## Exercise
Looking through the data, please report how many lines contain the string "computer", giving nothing but the number.

## Information shown

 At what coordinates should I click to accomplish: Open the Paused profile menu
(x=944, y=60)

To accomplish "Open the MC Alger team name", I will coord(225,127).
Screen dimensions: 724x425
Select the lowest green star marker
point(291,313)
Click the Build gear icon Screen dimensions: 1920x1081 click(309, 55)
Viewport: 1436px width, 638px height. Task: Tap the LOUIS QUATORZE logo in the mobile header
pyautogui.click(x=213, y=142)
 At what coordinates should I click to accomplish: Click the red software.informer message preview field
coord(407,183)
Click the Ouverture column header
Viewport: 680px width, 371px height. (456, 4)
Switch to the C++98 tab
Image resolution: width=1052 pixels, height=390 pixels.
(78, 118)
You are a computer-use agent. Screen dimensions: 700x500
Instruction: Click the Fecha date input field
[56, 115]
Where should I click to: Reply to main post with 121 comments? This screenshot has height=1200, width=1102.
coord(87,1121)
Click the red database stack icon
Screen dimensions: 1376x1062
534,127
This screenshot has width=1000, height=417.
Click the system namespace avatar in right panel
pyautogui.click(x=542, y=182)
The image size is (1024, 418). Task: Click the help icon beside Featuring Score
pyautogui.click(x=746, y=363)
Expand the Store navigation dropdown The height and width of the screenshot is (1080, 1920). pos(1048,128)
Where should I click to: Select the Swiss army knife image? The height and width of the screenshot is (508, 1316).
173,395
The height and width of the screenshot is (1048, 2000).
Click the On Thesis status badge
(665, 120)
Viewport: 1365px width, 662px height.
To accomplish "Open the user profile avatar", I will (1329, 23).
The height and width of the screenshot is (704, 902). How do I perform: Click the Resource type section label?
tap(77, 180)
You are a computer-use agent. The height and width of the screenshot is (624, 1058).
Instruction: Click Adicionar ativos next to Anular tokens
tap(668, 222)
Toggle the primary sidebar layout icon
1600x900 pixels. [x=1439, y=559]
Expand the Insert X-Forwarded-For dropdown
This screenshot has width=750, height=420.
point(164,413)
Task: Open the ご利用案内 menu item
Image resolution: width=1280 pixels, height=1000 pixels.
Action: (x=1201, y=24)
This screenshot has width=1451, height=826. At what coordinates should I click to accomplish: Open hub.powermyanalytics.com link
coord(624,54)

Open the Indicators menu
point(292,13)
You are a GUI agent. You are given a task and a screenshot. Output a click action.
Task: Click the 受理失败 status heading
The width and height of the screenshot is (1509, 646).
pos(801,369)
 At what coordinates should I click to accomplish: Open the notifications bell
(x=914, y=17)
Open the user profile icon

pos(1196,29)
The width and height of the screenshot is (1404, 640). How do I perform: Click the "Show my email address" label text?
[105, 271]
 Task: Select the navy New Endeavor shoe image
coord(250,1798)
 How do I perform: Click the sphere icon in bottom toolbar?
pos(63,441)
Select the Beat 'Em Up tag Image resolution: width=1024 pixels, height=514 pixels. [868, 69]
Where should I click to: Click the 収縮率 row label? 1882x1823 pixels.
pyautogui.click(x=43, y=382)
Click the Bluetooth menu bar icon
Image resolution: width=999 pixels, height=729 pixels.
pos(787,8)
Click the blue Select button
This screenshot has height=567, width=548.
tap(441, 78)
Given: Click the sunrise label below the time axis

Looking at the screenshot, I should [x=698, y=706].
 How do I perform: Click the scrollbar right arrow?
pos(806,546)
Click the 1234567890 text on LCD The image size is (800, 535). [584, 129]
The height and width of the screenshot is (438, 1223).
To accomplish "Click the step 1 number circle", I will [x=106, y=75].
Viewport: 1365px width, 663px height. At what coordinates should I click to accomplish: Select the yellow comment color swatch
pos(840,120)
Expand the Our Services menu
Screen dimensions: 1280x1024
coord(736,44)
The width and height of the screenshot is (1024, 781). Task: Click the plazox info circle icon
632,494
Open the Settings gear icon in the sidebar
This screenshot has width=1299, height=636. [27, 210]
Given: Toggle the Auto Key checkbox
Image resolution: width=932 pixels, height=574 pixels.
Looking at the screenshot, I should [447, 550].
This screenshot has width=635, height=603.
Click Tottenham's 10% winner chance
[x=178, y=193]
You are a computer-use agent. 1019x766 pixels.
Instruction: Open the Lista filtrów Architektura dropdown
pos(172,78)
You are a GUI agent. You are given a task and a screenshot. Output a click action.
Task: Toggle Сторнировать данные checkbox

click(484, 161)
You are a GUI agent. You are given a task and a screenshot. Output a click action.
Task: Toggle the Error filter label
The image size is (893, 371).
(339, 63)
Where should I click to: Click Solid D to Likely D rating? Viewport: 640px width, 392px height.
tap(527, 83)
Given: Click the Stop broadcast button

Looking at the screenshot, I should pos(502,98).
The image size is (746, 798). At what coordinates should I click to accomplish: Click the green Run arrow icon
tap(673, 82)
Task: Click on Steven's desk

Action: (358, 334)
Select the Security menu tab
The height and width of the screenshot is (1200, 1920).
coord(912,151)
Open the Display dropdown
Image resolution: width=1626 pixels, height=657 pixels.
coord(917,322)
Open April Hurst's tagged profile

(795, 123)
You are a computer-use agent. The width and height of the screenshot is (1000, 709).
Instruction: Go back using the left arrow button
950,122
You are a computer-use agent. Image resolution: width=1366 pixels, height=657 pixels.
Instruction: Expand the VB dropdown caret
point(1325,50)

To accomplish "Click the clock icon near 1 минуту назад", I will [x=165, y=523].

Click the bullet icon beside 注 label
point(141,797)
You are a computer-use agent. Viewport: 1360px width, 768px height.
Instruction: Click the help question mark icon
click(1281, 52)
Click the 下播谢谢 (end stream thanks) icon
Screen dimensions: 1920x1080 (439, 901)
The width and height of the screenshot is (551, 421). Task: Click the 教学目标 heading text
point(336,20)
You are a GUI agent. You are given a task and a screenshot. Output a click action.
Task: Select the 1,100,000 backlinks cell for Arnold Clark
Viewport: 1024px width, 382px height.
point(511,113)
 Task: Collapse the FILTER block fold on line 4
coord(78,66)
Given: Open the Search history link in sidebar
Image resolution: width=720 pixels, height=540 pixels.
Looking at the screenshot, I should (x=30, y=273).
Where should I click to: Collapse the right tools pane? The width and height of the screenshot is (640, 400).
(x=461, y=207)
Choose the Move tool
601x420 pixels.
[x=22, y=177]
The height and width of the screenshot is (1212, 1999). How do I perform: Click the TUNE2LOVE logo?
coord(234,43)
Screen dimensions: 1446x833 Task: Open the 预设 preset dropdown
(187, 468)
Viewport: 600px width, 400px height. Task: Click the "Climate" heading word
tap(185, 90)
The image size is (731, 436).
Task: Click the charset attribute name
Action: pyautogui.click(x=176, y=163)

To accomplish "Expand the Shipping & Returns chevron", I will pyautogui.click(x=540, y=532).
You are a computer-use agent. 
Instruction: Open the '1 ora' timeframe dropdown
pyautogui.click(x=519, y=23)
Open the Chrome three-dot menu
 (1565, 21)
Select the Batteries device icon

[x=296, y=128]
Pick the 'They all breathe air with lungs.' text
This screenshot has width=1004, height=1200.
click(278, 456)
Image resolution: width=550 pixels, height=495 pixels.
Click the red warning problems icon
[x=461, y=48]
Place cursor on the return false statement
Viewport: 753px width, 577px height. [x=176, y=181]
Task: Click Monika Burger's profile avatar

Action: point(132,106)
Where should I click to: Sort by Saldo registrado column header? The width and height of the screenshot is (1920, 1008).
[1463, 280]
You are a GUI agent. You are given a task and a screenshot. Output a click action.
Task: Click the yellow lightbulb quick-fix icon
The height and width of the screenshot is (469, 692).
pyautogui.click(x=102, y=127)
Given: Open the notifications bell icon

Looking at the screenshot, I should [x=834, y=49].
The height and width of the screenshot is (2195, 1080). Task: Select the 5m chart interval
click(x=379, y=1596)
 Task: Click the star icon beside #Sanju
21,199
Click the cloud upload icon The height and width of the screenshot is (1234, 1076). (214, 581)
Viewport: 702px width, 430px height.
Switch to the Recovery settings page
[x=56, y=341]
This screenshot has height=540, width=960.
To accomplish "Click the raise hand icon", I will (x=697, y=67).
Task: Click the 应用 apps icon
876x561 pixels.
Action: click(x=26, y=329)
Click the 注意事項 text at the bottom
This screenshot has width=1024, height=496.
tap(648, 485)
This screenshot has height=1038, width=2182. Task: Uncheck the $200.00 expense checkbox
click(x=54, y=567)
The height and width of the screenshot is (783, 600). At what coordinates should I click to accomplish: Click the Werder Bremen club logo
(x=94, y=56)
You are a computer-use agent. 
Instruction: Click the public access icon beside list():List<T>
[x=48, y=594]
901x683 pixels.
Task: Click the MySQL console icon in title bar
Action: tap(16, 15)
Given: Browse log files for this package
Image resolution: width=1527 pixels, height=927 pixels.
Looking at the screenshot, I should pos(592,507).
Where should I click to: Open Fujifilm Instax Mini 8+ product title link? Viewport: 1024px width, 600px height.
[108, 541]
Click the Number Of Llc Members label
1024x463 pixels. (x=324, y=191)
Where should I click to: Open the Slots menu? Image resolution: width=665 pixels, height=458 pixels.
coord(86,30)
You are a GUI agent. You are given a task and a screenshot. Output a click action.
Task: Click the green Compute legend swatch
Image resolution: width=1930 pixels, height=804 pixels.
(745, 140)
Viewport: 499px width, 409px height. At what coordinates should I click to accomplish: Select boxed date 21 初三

## Task result
8